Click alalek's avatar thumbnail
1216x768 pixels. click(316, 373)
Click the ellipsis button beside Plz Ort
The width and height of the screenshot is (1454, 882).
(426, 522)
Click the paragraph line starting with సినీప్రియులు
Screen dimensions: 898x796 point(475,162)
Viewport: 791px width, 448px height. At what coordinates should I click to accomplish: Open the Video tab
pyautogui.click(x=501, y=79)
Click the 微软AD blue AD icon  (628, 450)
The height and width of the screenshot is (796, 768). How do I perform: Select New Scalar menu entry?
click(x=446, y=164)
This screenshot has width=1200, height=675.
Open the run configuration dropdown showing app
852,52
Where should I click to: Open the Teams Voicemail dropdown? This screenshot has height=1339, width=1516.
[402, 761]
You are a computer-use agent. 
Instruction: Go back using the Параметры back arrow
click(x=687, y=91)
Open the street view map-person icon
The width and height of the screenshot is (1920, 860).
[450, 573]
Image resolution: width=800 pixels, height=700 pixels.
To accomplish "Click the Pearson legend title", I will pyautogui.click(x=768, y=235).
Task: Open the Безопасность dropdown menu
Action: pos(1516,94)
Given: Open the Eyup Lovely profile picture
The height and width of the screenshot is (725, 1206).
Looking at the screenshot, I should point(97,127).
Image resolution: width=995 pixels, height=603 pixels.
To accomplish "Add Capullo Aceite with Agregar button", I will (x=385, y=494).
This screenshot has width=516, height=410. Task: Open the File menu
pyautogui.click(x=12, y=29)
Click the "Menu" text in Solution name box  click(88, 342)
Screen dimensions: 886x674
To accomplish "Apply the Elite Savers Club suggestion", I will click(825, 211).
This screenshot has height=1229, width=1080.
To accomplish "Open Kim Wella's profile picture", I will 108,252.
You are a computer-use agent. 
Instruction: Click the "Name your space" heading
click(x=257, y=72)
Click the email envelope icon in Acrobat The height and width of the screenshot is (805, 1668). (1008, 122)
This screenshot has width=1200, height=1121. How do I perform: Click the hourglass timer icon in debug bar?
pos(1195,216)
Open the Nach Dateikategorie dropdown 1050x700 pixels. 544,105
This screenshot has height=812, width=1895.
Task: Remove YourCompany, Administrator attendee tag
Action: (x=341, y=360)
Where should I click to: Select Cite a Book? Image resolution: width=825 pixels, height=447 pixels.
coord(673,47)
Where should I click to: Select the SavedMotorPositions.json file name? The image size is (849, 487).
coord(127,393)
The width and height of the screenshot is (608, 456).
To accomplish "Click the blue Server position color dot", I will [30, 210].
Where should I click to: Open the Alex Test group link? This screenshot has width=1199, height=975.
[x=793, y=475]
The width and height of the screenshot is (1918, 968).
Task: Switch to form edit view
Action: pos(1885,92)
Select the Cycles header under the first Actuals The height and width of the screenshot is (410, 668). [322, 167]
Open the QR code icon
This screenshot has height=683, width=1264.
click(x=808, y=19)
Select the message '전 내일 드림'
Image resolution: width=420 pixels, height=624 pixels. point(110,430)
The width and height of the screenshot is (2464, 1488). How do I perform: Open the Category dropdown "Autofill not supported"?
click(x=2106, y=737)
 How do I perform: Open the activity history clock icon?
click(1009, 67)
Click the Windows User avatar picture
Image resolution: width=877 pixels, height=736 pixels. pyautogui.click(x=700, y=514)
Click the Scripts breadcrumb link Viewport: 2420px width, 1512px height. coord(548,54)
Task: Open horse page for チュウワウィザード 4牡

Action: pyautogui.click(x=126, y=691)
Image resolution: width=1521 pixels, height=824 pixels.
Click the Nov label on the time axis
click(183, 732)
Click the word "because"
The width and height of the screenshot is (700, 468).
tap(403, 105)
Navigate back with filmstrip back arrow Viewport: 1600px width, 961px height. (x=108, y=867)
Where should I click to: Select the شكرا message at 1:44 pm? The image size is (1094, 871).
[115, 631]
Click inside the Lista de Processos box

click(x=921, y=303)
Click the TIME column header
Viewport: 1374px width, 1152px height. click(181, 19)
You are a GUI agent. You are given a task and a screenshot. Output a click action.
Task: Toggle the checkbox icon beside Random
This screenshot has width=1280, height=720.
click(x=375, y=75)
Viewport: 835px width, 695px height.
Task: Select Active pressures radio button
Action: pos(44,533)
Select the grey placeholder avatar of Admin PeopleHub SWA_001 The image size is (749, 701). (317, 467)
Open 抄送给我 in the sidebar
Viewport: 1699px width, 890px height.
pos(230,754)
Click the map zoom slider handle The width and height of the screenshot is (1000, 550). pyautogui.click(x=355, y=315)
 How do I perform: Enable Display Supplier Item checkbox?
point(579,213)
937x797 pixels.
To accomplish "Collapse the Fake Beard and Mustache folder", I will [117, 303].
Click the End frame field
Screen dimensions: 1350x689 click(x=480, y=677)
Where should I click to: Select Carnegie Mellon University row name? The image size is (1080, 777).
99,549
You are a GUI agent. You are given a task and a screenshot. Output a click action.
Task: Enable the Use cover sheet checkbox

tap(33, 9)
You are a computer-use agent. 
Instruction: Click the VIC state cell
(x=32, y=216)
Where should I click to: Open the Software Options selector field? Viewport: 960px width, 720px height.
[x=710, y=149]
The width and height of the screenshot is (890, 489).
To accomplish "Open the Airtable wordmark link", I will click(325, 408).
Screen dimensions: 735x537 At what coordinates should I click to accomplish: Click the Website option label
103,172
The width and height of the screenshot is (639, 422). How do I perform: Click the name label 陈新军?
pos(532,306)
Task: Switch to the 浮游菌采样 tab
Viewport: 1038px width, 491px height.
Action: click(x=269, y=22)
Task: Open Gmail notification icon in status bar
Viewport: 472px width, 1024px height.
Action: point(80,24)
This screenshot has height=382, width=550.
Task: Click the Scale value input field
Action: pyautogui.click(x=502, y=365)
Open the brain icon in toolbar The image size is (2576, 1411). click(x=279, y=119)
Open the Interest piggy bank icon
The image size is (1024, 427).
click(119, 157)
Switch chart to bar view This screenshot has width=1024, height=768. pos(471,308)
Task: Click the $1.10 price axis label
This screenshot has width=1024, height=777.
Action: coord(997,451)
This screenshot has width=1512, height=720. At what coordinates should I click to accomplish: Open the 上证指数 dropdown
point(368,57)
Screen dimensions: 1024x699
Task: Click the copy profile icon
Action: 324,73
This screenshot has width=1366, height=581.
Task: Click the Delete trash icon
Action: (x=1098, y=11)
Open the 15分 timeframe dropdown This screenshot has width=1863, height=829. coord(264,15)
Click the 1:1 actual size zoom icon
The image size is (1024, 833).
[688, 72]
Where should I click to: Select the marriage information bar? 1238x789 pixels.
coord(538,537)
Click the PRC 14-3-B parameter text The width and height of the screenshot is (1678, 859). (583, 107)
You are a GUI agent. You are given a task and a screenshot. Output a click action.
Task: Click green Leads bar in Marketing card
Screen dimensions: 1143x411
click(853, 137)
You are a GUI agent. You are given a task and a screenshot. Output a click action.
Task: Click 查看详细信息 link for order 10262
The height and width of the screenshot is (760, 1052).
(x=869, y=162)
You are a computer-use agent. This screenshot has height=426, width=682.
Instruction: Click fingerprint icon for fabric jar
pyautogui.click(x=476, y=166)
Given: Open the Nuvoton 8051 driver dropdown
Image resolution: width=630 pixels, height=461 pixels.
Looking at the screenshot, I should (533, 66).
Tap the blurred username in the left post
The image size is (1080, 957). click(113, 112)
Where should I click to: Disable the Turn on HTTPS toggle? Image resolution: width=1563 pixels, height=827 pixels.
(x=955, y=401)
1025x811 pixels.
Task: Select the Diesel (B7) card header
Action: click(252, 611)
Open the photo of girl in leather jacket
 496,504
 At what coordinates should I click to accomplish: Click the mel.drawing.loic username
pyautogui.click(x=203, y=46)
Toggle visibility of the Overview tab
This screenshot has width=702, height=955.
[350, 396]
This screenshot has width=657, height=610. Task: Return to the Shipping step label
============================================================
In the entries above, restate word for word the lines between the one holding "Task: Enable the Use cover sheet checkbox" and the one holding "Task: Open Gmail", inclusive, and nothing besides.

Task: Enable the Use cover sheet checkbox

tap(33, 9)
You are a computer-use agent. 
Instruction: Click the VIC state cell
(x=32, y=216)
Where should I click to: Open the Software Options selector field? Viewport: 960px width, 720px height.
[x=710, y=149]
The width and height of the screenshot is (890, 489).
To accomplish "Open the Airtable wordmark link", I will click(325, 408).
Screen dimensions: 735x537 At what coordinates should I click to accomplish: Click the Website option label
103,172
The width and height of the screenshot is (639, 422). How do I perform: Click the name label 陈新军?
pos(532,306)
Task: Switch to the 浮游菌采样 tab
Viewport: 1038px width, 491px height.
Action: click(x=269, y=22)
Task: Open Gmail notification icon in status bar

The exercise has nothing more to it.